EXERCISE INSTRUCTIONS:
In the text on St Mary's Church, what are the inside measurements of the north transept?

EXCERPTED TEXT:

Administrative Areas

  • Council Shetland Islands
  • Parish Bressay
  • Former Region Shetland Islands Area
  • Former District Shetland
  • Former County Shetland

Archaeology Notes

HU54SW 5 5211 4229

(HU 52104230) St Mary's Church (GT) (In Ruins)

OS 6" map, Shetland, 2nd ed., (1902).

Although MacGibbon & Ross say the dedication is unknown, it is given as 'St Marie's' by Sibbald, who implies that it was still in use at the beginning of the 18th century. This is the only cruciform church known in Shetland but by 1930 the S transept had been demolished and most of the other walling was represented by a drystone dyke. Old masonry can be observed both in the E end and in the N transept gable. The nave has been about 21ft 6 ins long by 10ft wide, within walls about 2ft 3ins thick. The chancel, of similar width, was no more than 6ft long. The N transept is 12ft long by 8ft 6ins wide, within walls 2ft and 2ft 3ins thick.

(R Sibbald 1711; D MacGibbon and T Ross 1896; RCAHMS 1946).

The remains of St Mary's Church are as described and illustrated. The graveyard has been extended and is still in use.

Visited by OS (NKB), 16 May 1968.

Activities

Field Visit (9 July 1930)

St. Mary's Church*, Cullingsburgh. Adjoining the site of the broch of Cullingsburgh stands the fragmentary ruin of what Dryden describes as the one cruciform church recognisable in Shetland. Its major axis lies approximately E and W, but nothing now remains to suggest that the whole has had the form of a cross. The S transept has been demolished, and in the other divisions a dry-stone dyke takes the place of most of the walling, but old masonry can be observed both at the E end and in the N transept gable. All of the latter is apparently dry-built, although it may be that it was mortared with clay, which the weather has washed out, leaving the joints bare. The nave has been about 21 ft 6 in long by 10 ft wide, measured within walls about 2 ft 3 in thick. The chancel, similar in width, has been no more than 6 ft long. The N transept is 12 ft long by 8 ft 6 in wide, within walls 2 ft and 2 ft 3 in thick.

Although the fabric was an almost complete ruin when surveyed by Dryden in 1855 (Macgibbon and Ross, i, 157), enough remained to indicate the position of a central E window in the chancel, while a lintelled window in the gable of the N transept was still intact.

TOMBSTONES. Inside the church are three tombstones:

(1) A slab 5 ft 1 in long and 2 ft 3 in wide displays two shields, one above the other. The upper one is charged: Three wolves' heads erased, a crescent at fess point as difference, for Robertson. Flanking the shield are the letters A R, below each of which is what may be an adaptation of the pierced hands, feet, and heart symbolic of the Passion, the dexter set having a five-petalled rose above. The lower shield, which occupies the central position on the stone, bears a rude representation of three bars ermine, for Gifford, and is flanked by the initials A and G. An incised marginal inscription, beginning at the top dexter corner, reads: HEIR LYIS ANE VER/TVOVS & DISCREIT GENTLEWOMAN / AGNES GIFFERD / SPOVSE TO ANDROW ROBERTSONE, followed by an open hand and continuing below the shield, WHA DECEAST / VPON YE XX OF / OCTOBER 1628. At the bottom of the stone is a skull with crossbones.

SUPPLIED DATA:

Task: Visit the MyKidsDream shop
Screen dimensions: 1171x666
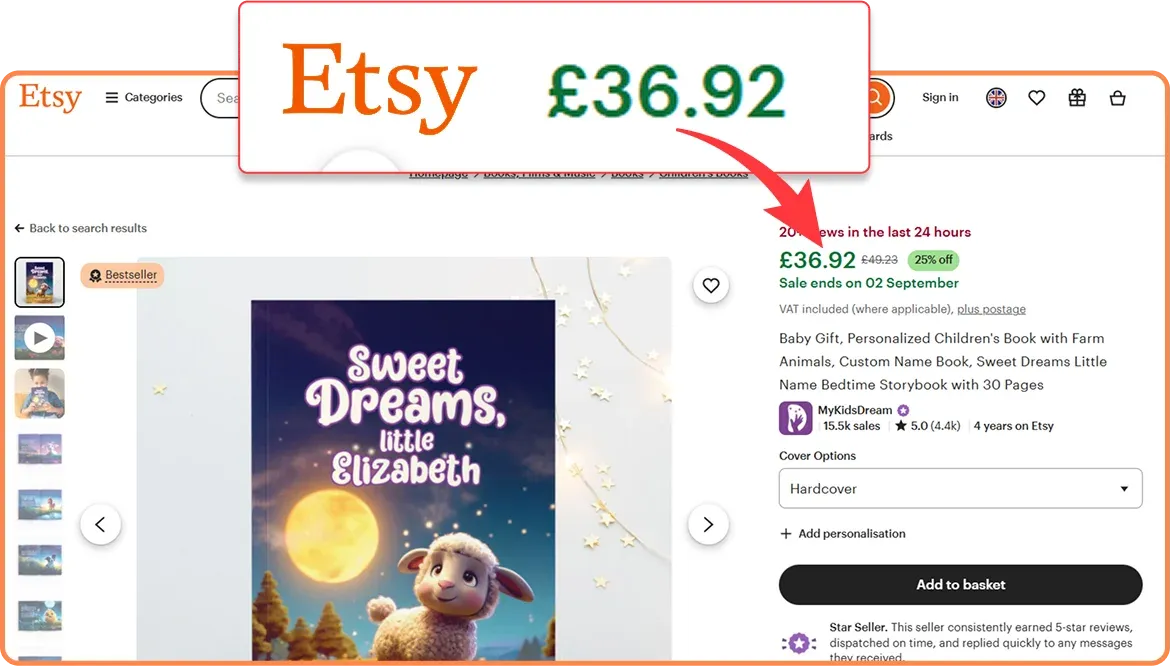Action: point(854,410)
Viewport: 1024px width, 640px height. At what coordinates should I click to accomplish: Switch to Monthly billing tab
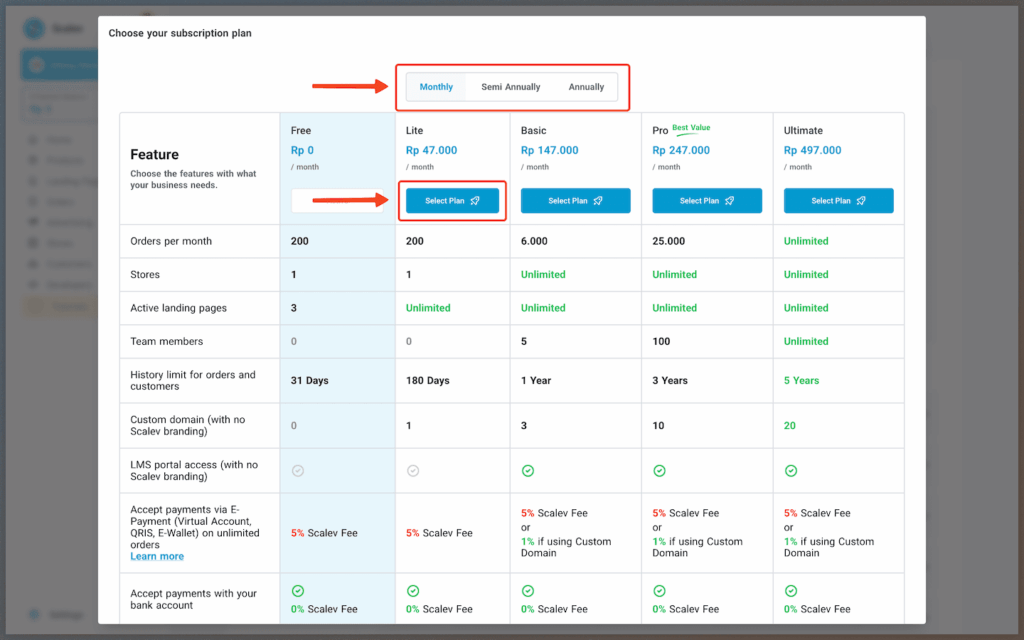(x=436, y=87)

==

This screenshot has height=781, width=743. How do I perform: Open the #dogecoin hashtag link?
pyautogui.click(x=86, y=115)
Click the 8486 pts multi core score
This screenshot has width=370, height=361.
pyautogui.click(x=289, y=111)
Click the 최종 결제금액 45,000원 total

--

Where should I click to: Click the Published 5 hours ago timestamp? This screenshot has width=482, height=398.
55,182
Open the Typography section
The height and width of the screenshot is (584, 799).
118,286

WORKED SOLUTION:
It is 12 feet long by 8 feet 6 inches wide.